それと同時に、「恋愛って、相手のことを知りたくなることから始まる気がしている」と持論を述べた犬山。「こういう時にどんな顔をするんだろう、この人はどんな考え方をするんだろう、このニュースを見てどんな意見を持つんだろうと、“知りたい”というのは恋につきものだと思うんです。そこからパートナーシップを結んでいって、相手のことを知るうちに、どんどん自分自身のことも知ることになる。それが人と付き合っていくことの醍醐味だとも思う。すべてを知りたいわけではないですが、相手のことを深く知っていきたいという想いがあります」と相手の深い心理や内面を知っていきたいと語った。
夫である漫画家でミュージシャンの劔樹人のことは、「年々、彼のことを好きになっていく」とのろけ話も飛び出した。
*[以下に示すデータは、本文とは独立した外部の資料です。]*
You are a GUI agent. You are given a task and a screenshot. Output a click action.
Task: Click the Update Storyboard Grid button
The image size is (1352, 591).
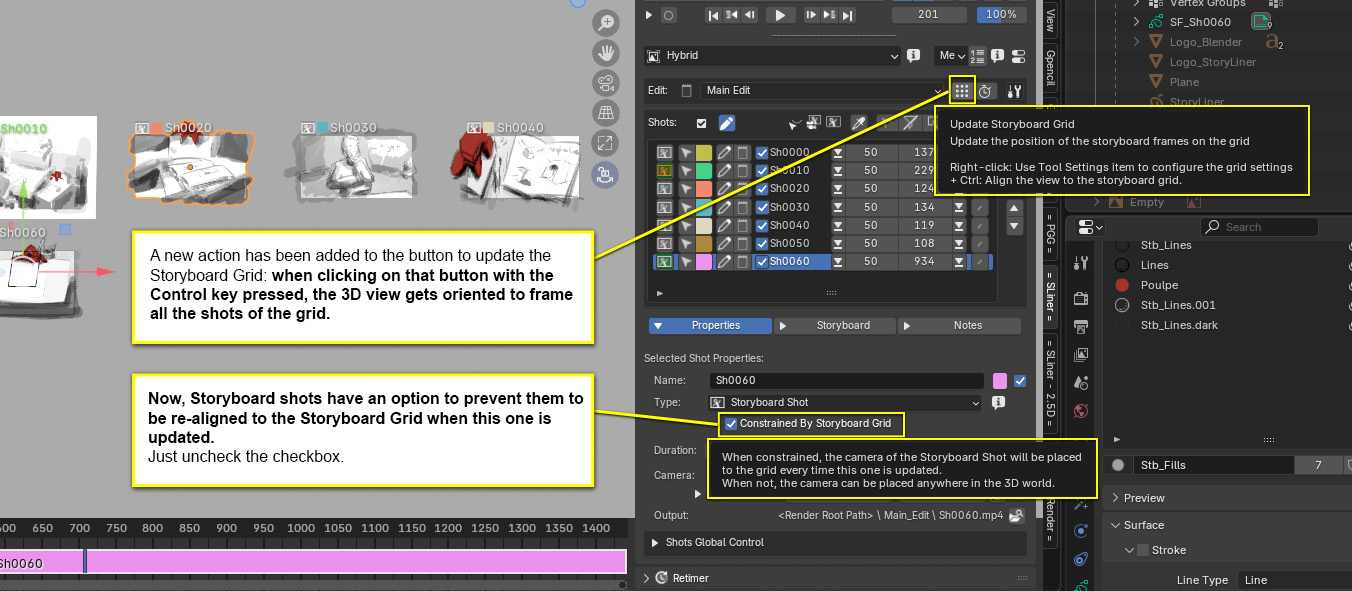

「尊敬できる部分が積み重なって、恋愛のドキドキというよりは人として“大好き!”みたいな気持ちが年々、増えていっている。その気持ちは、夫に伝えるようにしています」と照れ笑い。「毎日、心を込めて『好きだよ』『うちら、仲が良いよね』『味方だよ』と話していると、信頼する気持ちが生まれてきて。相手を疑う気持ちもなくなる。信頼関係が強くなるので、オススメです」と会場のカップルにアドバイスを送った。
またこの日の観客には、プレゼントとして「本音で話すきっかけ」をつくるコミュニケーションカード「セキララカード」が配られていた。「人って、言わないと伝わらない。察してくれていると思っていたら、8割、9割、人って察することはできない。ゲームのような形で、相手と話すきっかけができるのはすごくいいことですよね」とニッコリ。最後には「今日の夜、映画を観た皆さんがなにを話されるのかすごく楽しみです。お互いのことを知るだけではなく、理解するところまで話を進めてもらえればなと。私も夫と、mixi(ミクシィ)のこととか話してみようかな!」とやる気を見せ、会場を笑わせていた。